-- START OF PROVIDED DATA --

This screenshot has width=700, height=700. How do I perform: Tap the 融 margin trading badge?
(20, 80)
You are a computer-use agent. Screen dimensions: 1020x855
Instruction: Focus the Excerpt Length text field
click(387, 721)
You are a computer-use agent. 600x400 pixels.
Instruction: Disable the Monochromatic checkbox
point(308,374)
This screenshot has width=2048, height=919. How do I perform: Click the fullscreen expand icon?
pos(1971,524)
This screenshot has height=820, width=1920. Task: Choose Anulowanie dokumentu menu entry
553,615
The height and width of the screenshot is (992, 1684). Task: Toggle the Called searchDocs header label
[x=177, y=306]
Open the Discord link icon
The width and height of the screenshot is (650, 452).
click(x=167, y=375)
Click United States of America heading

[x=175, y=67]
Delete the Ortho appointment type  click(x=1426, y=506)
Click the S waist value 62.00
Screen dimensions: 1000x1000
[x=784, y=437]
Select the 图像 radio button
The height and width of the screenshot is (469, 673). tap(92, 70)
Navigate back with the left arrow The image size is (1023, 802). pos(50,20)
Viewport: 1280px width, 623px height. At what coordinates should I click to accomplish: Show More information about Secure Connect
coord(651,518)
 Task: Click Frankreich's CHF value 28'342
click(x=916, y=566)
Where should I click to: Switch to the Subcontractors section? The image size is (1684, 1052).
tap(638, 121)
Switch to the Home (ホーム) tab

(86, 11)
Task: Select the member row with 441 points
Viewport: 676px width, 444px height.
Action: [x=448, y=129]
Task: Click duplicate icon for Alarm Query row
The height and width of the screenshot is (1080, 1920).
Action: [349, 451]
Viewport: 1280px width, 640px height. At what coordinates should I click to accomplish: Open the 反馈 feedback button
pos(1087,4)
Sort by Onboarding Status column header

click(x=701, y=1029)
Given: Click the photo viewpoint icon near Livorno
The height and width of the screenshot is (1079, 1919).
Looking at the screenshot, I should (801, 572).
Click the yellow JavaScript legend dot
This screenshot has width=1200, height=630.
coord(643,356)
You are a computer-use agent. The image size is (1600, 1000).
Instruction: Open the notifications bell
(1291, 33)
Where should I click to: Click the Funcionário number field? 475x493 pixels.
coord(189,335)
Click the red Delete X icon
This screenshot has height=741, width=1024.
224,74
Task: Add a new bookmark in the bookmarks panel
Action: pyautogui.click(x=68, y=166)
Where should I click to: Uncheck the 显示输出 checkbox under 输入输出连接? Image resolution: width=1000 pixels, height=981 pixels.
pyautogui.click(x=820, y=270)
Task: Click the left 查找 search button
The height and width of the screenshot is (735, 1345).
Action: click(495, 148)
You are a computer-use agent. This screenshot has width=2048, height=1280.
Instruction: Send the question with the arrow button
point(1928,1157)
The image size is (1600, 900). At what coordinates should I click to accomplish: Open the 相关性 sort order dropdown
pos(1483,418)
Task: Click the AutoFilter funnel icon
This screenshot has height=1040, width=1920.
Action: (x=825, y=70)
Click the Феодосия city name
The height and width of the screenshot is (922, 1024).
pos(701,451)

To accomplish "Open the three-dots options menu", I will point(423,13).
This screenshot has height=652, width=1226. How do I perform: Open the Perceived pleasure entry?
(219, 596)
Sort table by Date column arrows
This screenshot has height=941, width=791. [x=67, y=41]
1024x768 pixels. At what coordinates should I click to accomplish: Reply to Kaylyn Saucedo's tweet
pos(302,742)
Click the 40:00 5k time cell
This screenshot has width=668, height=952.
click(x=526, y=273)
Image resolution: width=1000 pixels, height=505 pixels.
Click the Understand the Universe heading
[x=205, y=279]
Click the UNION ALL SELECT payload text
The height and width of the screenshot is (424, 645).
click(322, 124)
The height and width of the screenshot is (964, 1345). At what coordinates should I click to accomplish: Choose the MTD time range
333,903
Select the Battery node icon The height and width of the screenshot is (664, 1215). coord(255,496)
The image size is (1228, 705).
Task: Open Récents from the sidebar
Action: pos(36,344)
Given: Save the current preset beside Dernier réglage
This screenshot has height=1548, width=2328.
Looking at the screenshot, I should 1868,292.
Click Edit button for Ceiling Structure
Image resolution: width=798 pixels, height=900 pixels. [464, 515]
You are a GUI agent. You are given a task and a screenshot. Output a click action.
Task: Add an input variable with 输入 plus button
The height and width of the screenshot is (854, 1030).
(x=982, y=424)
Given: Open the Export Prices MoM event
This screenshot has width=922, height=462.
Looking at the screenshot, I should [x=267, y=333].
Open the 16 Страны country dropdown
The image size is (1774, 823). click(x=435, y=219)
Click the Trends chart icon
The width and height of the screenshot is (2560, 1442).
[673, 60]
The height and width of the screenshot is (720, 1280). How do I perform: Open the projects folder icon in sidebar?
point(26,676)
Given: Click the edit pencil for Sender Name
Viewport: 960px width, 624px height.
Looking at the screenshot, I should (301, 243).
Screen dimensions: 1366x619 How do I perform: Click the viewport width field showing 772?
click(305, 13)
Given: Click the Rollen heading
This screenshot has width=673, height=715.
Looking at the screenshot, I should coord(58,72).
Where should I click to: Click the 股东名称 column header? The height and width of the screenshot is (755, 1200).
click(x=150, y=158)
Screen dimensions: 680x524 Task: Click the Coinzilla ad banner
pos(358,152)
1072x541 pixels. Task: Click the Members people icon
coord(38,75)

-- END OF PROVIDED DATA --

▶ _OBJECTIVE_:
Copy the listing above line for line, with no changes at all.

▶ _PROBLEM SOLUTION_:
This screenshot has width=700, height=700. How do I perform: Tap the 融 margin trading badge?
(20, 80)
You are a computer-use agent. Screen dimensions: 1020x855
Instruction: Focus the Excerpt Length text field
click(387, 721)
You are a computer-use agent. 600x400 pixels.
Instruction: Disable the Monochromatic checkbox
point(308,374)
This screenshot has width=2048, height=919. How do I perform: Click the fullscreen expand icon?
pos(1971,524)
This screenshot has height=820, width=1920. Task: Choose Anulowanie dokumentu menu entry
553,615
The height and width of the screenshot is (992, 1684). Task: Toggle the Called searchDocs header label
[x=177, y=306]
Open the Discord link icon
The width and height of the screenshot is (650, 452).
click(x=167, y=375)
Click United States of America heading

[x=175, y=67]
Delete the Ortho appointment type  click(x=1426, y=506)
Click the S waist value 62.00
Screen dimensions: 1000x1000
[x=784, y=437]
Select the 图像 radio button
The height and width of the screenshot is (469, 673). tap(92, 70)
Navigate back with the left arrow The image size is (1023, 802). pos(50,20)
Viewport: 1280px width, 623px height. At what coordinates should I click to accomplish: Show More information about Secure Connect
coord(651,518)
 Task: Click Frankreich's CHF value 28'342
click(x=916, y=566)
Where should I click to: Switch to the Subcontractors section? The image size is (1684, 1052).
tap(638, 121)
Switch to the Home (ホーム) tab

(86, 11)
Task: Select the member row with 441 points
Viewport: 676px width, 444px height.
Action: [x=448, y=129]
Task: Click duplicate icon for Alarm Query row
The height and width of the screenshot is (1080, 1920).
Action: [349, 451]
Viewport: 1280px width, 640px height. At what coordinates should I click to accomplish: Open the 反馈 feedback button
pos(1087,4)
Sort by Onboarding Status column header

click(x=701, y=1029)
Given: Click the photo viewpoint icon near Livorno
The height and width of the screenshot is (1079, 1919).
Looking at the screenshot, I should (801, 572).
Click the yellow JavaScript legend dot
This screenshot has width=1200, height=630.
coord(643,356)
You are a computer-use agent. The image size is (1600, 1000).
Instruction: Open the notifications bell
(1291, 33)
Where should I click to: Click the Funcionário number field? 475x493 pixels.
coord(189,335)
Click the red Delete X icon
This screenshot has height=741, width=1024.
224,74
Task: Add a new bookmark in the bookmarks panel
Action: pyautogui.click(x=68, y=166)
Where should I click to: Uncheck the 显示输出 checkbox under 输入输出连接? Image resolution: width=1000 pixels, height=981 pixels.
pyautogui.click(x=820, y=270)
Task: Click the left 查找 search button
The height and width of the screenshot is (735, 1345).
Action: click(495, 148)
You are a computer-use agent. This screenshot has width=2048, height=1280.
Instruction: Send the question with the arrow button
point(1928,1157)
The image size is (1600, 900). At what coordinates should I click to accomplish: Open the 相关性 sort order dropdown
pos(1483,418)
Task: Click the AutoFilter funnel icon
This screenshot has height=1040, width=1920.
Action: (x=825, y=70)
Click the Феодосия city name
The height and width of the screenshot is (922, 1024).
pos(701,451)

To accomplish "Open the three-dots options menu", I will point(423,13).
This screenshot has height=652, width=1226. How do I perform: Open the Perceived pleasure entry?
(219, 596)
Sort table by Date column arrows
This screenshot has height=941, width=791. [x=67, y=41]
1024x768 pixels. At what coordinates should I click to accomplish: Reply to Kaylyn Saucedo's tweet
pos(302,742)
Click the 40:00 5k time cell
This screenshot has width=668, height=952.
click(x=526, y=273)
Image resolution: width=1000 pixels, height=505 pixels.
Click the Understand the Universe heading
[x=205, y=279]
Click the UNION ALL SELECT payload text
The height and width of the screenshot is (424, 645).
click(322, 124)
The height and width of the screenshot is (964, 1345). At what coordinates should I click to accomplish: Choose the MTD time range
333,903
Select the Battery node icon The height and width of the screenshot is (664, 1215). coord(255,496)
The image size is (1228, 705).
Task: Open Récents from the sidebar
Action: pos(36,344)
Given: Save the current preset beside Dernier réglage
This screenshot has height=1548, width=2328.
Looking at the screenshot, I should 1868,292.
Click Edit button for Ceiling Structure
Image resolution: width=798 pixels, height=900 pixels. [464, 515]
You are a GUI agent. You are given a task and a screenshot. Output a click action.
Task: Add an input variable with 输入 plus button
The height and width of the screenshot is (854, 1030).
(x=982, y=424)
Given: Open the Export Prices MoM event
This screenshot has width=922, height=462.
Looking at the screenshot, I should [x=267, y=333].
Open the 16 Страны country dropdown
The image size is (1774, 823). click(x=435, y=219)
Click the Trends chart icon
The width and height of the screenshot is (2560, 1442).
[673, 60]
The height and width of the screenshot is (720, 1280). How do I perform: Open the projects folder icon in sidebar?
point(26,676)
Given: Click the edit pencil for Sender Name
Viewport: 960px width, 624px height.
Looking at the screenshot, I should (301, 243).
Screen dimensions: 1366x619 How do I perform: Click the viewport width field showing 772?
click(305, 13)
Given: Click the Rollen heading
This screenshot has width=673, height=715.
Looking at the screenshot, I should coord(58,72).
Where should I click to: Click the 股东名称 column header? The height and width of the screenshot is (755, 1200).
click(x=150, y=158)
Screen dimensions: 680x524 Task: Click the Coinzilla ad banner
pos(358,152)
1072x541 pixels. Task: Click the Members people icon
coord(38,75)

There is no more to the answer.